→ Page and screen pointing data
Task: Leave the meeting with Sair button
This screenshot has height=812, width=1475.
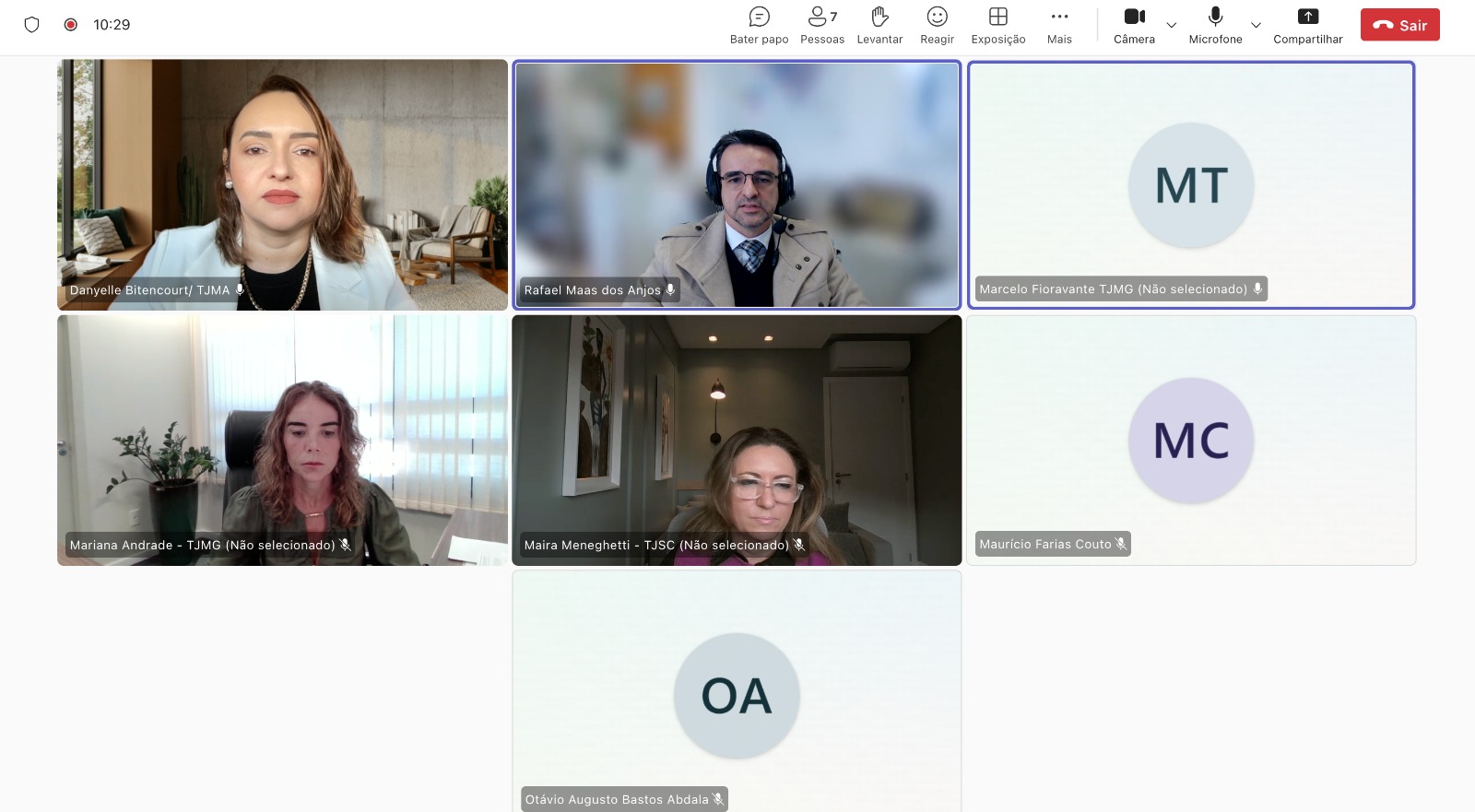Action: (1399, 25)
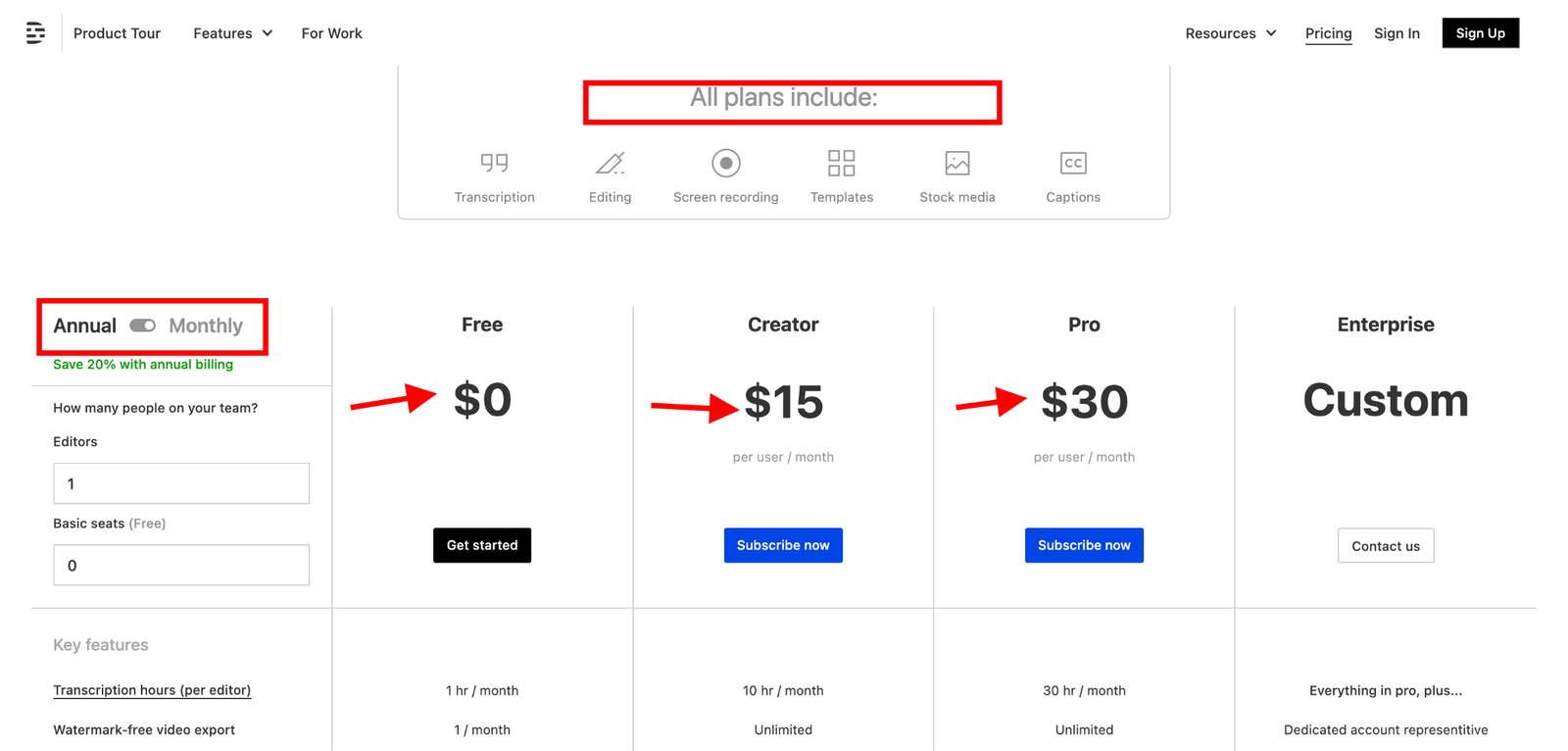Expand the Features dropdown menu
This screenshot has width=1568, height=751.
click(232, 33)
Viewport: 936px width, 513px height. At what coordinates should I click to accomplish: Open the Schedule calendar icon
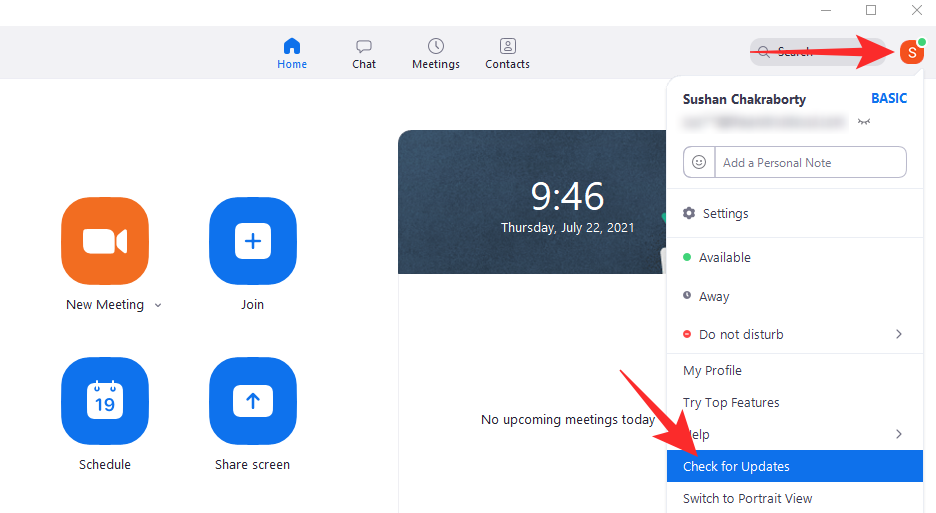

→ INSTRUCTIONS TO FOLLOW
Revise the data above so that "meeting" becomes "call" and nothing else changes. Leave the pictures out of your answer.

→ CORRECT OUTPUT
Task: Leave the call with Sair button
This screenshot has height=812, width=1475.
Action: (1399, 25)
Expand the Features dropdown menu
This screenshot has width=1568, height=751.
click(232, 33)
Viewport: 936px width, 513px height. At what coordinates should I click to accomplish: Open the Schedule calendar icon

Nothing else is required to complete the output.